In the Mesa mailing-list post below, what does Marek Olšák conclude he sees no way to do?
** START Passage given **
[Mesa-dev] V2 radeonsi use STD430 packing of UBOs by default

Marek Olšák maraeo at gmail.com
Wed Aug 30 00:25:06 UTC 2017


I have to conclude that I don't see a way to use LOAD with CONSTBUF
and keep the same performance as before. It looks like there are some
deficiencies in our compiler stack that are unfixable in Mesa alone.

Marek

On Wed, Aug 30, 2017 at 2:11 AM, Marek Olšák <maraeo at gmail.com> wrote:
> Related IRC discussion:
>
> 00:01 < mareko> arsenm: what are the chances I can convince you to
> allow me to set mayLoad = 0 on s_buffer_load_dword? :) the instruction
> always reads from read-only memory with Mesa
> 00:02 < mareko> apparently, readnone doesn't get through
> 00:02 < arsenm> mareko: you should get the same effect by having
> invariant on the MMO
> 00:03 < mareko> arsenm: and how would I set invariant on SI.load.const?
** END Passage given **
** START Dataset content **
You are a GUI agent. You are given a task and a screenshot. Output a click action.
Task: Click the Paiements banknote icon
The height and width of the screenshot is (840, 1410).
** END Dataset content **
**Solution for this problem:** Use LOAD with CONSTBUF and keep the same performance as before.